## What you are asked to do
How does the piece about 87-year-old pianist Johnny Knapp go on? Continue it from its last sentence.

## Page extract
Johnny Knapp is 87, and he feels it. He moves with a walker, his withered legs powered by wiry forearms and large hands that have flown over piano keyboards for 70 years. It’s Tuesday, and his ride is waiting.

Knapp had polio as a boy. He wears orthopedic shoes to compensate for uneven legs. He paces himself, his gait an iambic meter—one-two, left-right—past relics and mementos, past the gorgeous sculptures he rescued from a trash heap decades ago, a decision he is thankful for now because they remind him of the artist, his wife, Dee, who was never very impressed with her own talents and who died in February.

After the funeral, their son, John, asked his old man to move in with him, to Raleigh, North Carolina, but Knapp refused. “My life is here. I’d miss my friends,” he says. “I’d miss the Tuesday lunch.”

## Material provided
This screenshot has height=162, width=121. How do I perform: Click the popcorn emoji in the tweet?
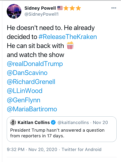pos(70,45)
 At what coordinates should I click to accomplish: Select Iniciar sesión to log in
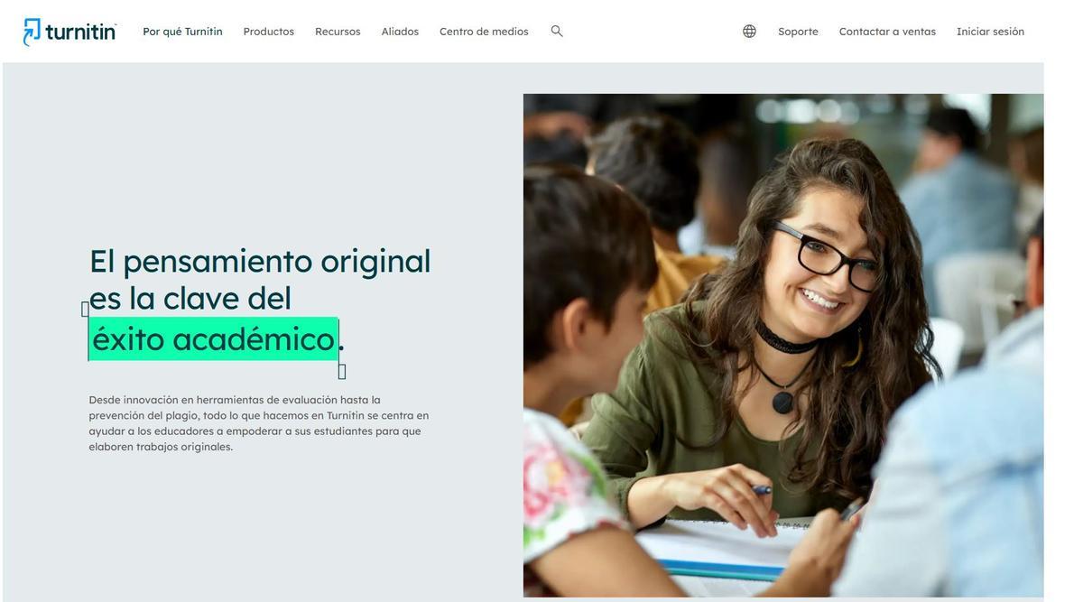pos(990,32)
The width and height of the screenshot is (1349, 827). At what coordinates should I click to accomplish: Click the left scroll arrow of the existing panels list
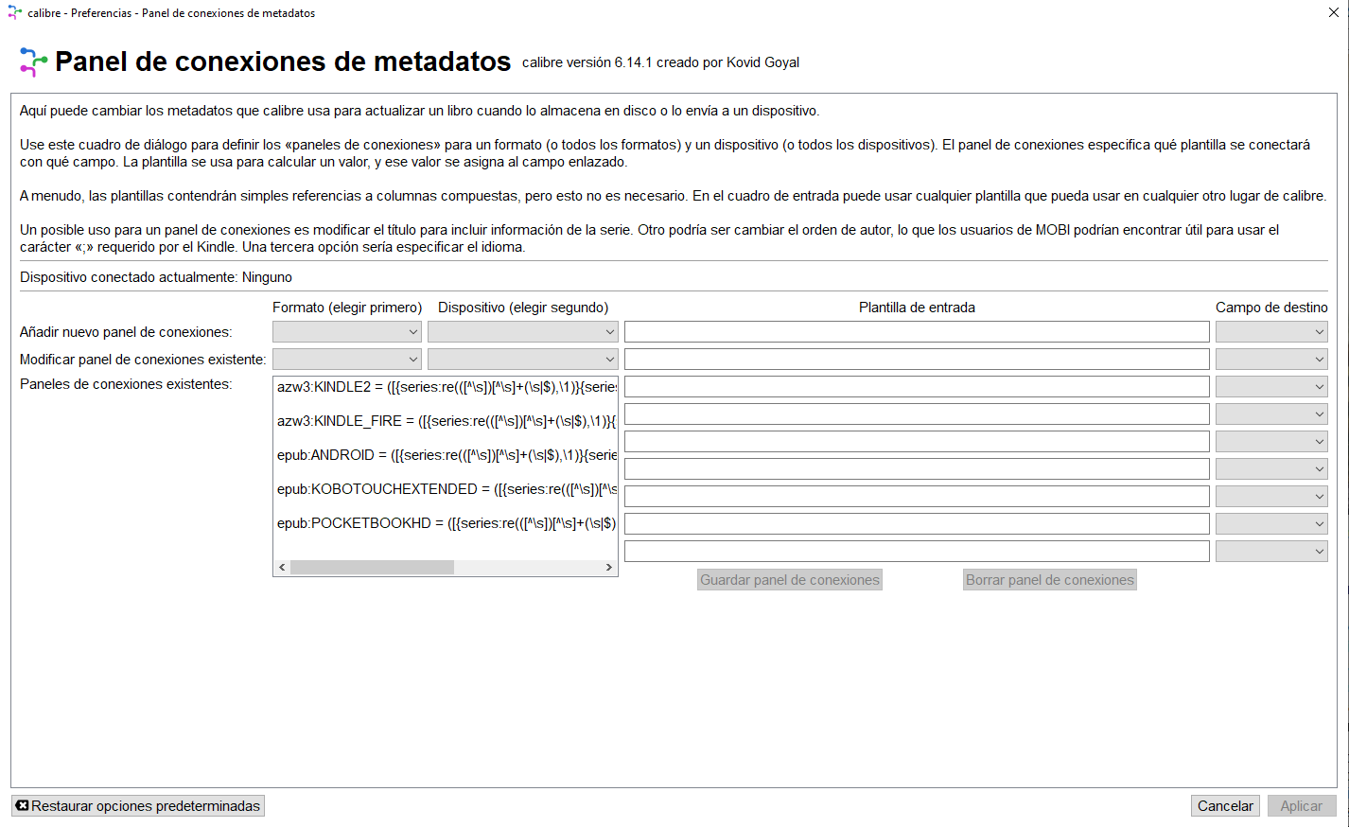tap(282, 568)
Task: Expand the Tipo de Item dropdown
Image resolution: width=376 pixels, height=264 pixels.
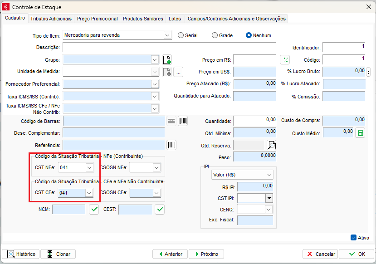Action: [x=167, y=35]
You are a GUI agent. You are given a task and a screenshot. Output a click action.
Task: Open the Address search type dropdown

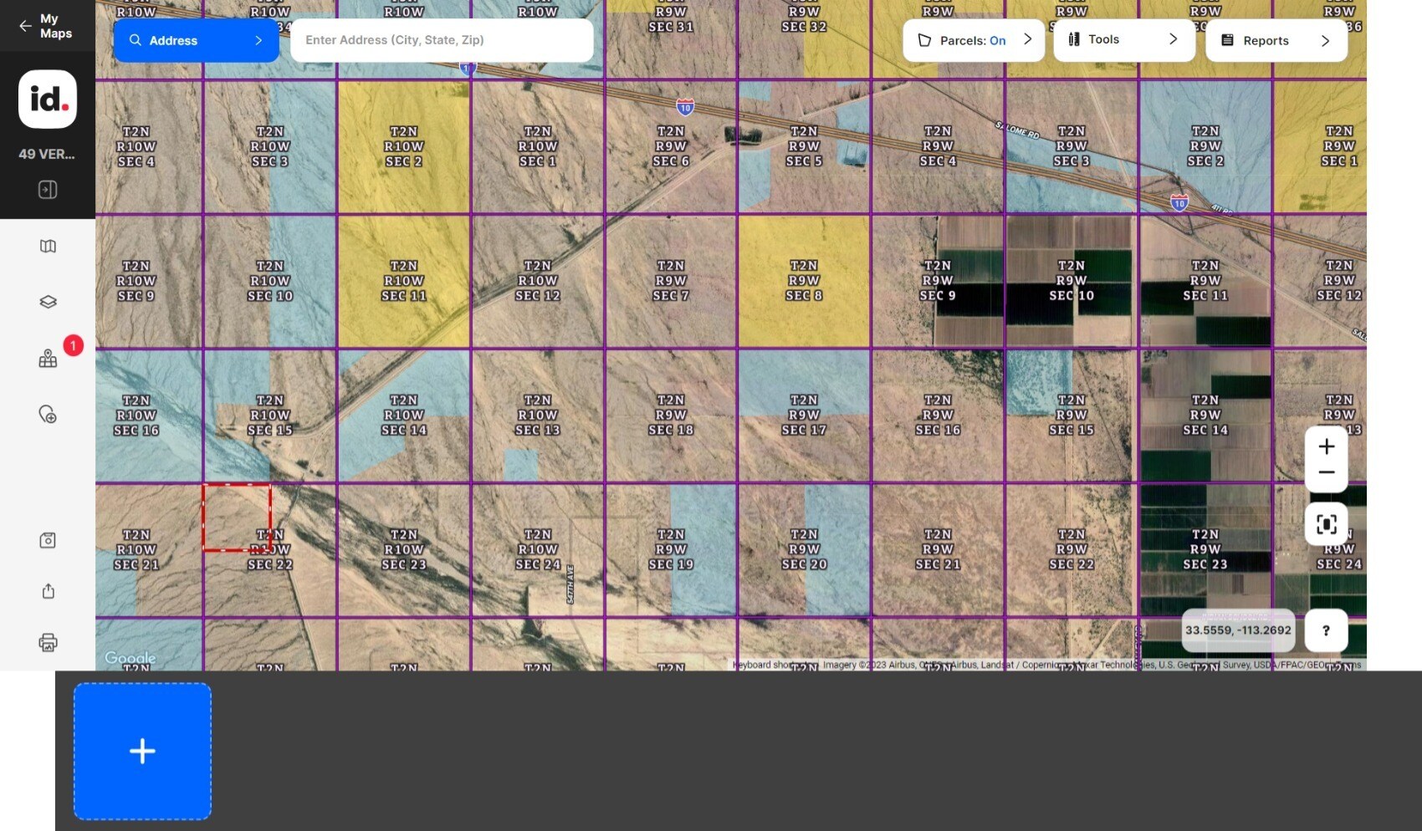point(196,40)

## The answer
He pushes through his music room—one-two—past the grand piano, past the floor-to-ceiling shelves of CDs, vinyl records, folders filled with compositions, playbills from 1950s Broadway, and hundreds of volumes, including nearly everything Upton Sinclair ever wrote and a few remaining yoga books.

Johnny Knapp
Photograph by Audra Melton

“I gave the rest of them to Charlie Parker when he was in the hospital,” says Knapp, recalling the doomed Bird, their jam sessions, the polio-stricken piano player hosting the heroin-addicted saxophonist, the two of them unearthing and clarifying the melodies hidden within bebop’s frenzy. Parker asked him to go on the road, but Knapp couldn’t afford the pay cut and didn’t care for the drugs. “Yoga helped get me out of my leg braces. I figured it might help Charlie. It didn’t.”

This was around 1955. Knapp figured his worst years were behind him, like the discarded braces. Then he was rehobbled in a car crash several years ago, a bigger bummer than polio because it ended his driving days, making him feel crippled for the first time in his life, leaving him to depend on the kindness of friends—like Atlanta music icon Col. Bruce Hampton, today’s driver for the short trip to a Lilburn IHOP, where a core group of musicians gathers for the Tuesday lunch.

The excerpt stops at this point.